Jan Terpstra, hoogleraar criminologie in oratie op 26 februari:

'Politie mag zich niet beperken tot lijstje met kerntaken'

Door alle veranderingen die zich de afgelopen decennia hebben voorgedaan, lijkt de politie permanent op zoek naar haar identiteit. Verlies van gezag en groeiende concurrentie van private veiligheidszorg hebben daaraan bijgedragen. Bovendien heeft onderzoek laten zien dat politiewerk in de praktijk vaak heel anders is dan verwacht wordt. Ook de effectiviteit van veel van de gebruikelijke werkwijzen van de politie laat te wensen over.

Volgens Jan Terpstra, hoogleraar criminologie aan de Radboud Universiteit Nijmegen, is de verwarring over de identiteit van de politie het afgelopen decennium bovendien vergroot door de eis dat de politie zich zou moeten concentreren op haar kerntaken. Werkzaamheden die door een andere organisatie goedkoper of efficiënter zijn uit voeren, zouden moeten worden afgestoten. Ook is voorgesteld dat de politie terug moet naar haar 'harde taak'. Zij zou haar tanden weer moeten laten zien zodat burgers ontzag voor haar krijgen.

Terpstra vindt dat beide opvattingen geen recht doen aan de complexe maatschappelijke opdracht waarvoor de politie staat. 'Het politiewerk is gebonden aan waarden en normen over goed en kwaad en moet die ook uitstralen.' Hij vindt evenmin dat de politie zich moet specialiseren op haar 'harde' kant. Een 'slimme' politie probeert op grond van probleemanalyses inzet van zware middelen te voorkomen, waar minder drastische of preventieve oplossingen volstaan. Terpstra houdt op vrijdag 26 februari zijn oratie.

Sociale orde en normen over goed en kwaad

Terpstra: 'Je kunt de effectiviteit niet alleen afmeten aan prestaties op het gebied van criminaliteitsbestrijding. Een politie die slechts een schakel in de strafrechtsketen is laat een belangrijke taak liggen.

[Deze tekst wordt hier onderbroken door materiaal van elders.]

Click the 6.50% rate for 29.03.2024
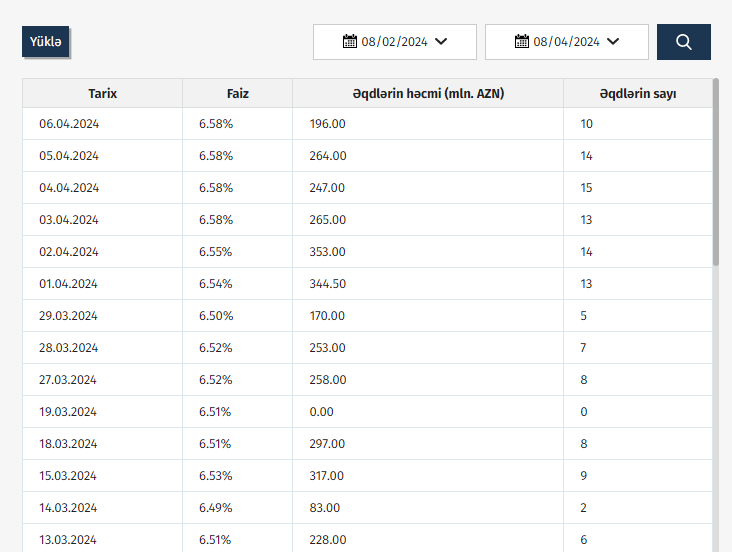Screen dimensions: 732x552 216,316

Die zal aan maatschappelijke inbedding verliezen, op grotere afstand van het publiek gaan functioneren, moeite hebben om informatie en maatschappelijke steun te krijgen en niet in staat zijn aan vragen naar ordeherstel en bescherming te voldoen. '

Het werkveld is veel breder. De politie moet in acute noodsituaties hulp bieden, de sociale orde en vrede bewaren, burgers beschermen en normen over goed en kwaad bevestigen. De politie is gebonden aan bepaalde waarden: rechtvaardigheid, rechtmatigheid, eerlijkheid en humanitaire behandeling van burgers. Dat stelt grenzen aan de middelen die ze mag inzetten om effectiviteit te bereiken.

Vier kerntaken

Terpstra noemt vier belangrijke onderdelen die het werk van de politie onderscheiden van het werk van private diensten en die in samenhang gezien moeten worden. Gebeurt dat niet dan bestaat het risico dat ze verzelfstandigen. Het gaat om de volgende taken:


· Dwang toepassen bij de oplossing van problemen, ook tegen de wil in van betrokken burgers.

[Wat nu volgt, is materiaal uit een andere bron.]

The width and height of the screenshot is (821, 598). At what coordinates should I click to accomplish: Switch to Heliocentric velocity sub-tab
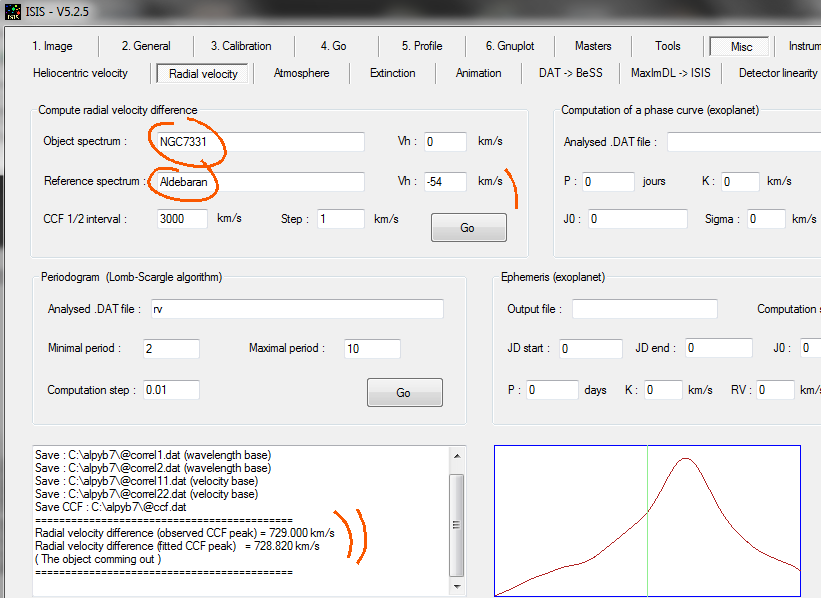pyautogui.click(x=80, y=73)
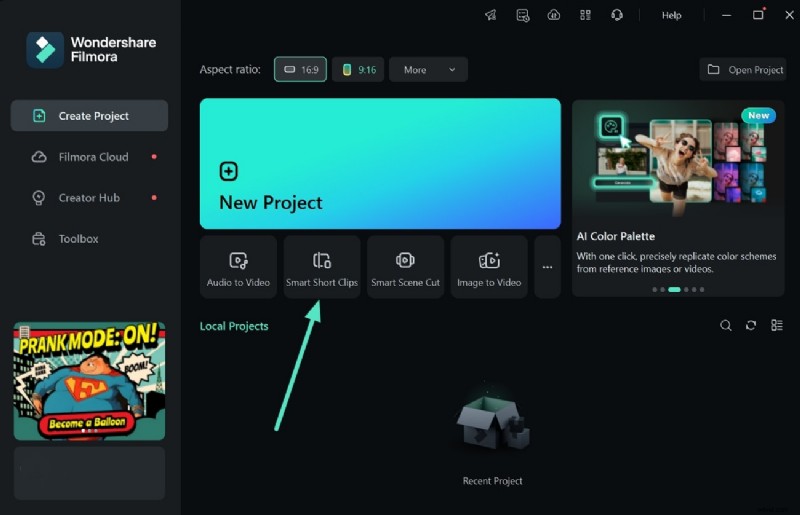Select the 16:9 aspect ratio

[x=300, y=70]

· Maatschappelijke normen bevestigen en uitdragen en terughoudend zijn in het zelf formuleren van normen. Het dienende en volgende karakter staat voorop.


· Brede probleemgerichtheid tonen bij een terughoudende opstelling.


· Sociale en normatieve legitimiteit verwerven en behouden. De politie moet zowel betrokkenheid tonen aan burgers en waar mogelijk met hen samenwerken, maar ook afstand houden.

Prof.dr.ir J.B. (Jan) Terpstra is hoogleraar Criminologie aan de Radboud Universiteit te Nijmegen (faculteit der Rechtsgeleerdheid). De laatste tien jaar heeft hij veel gepubliceerd over het functioneren van politie, veiligheidszorg en justitie.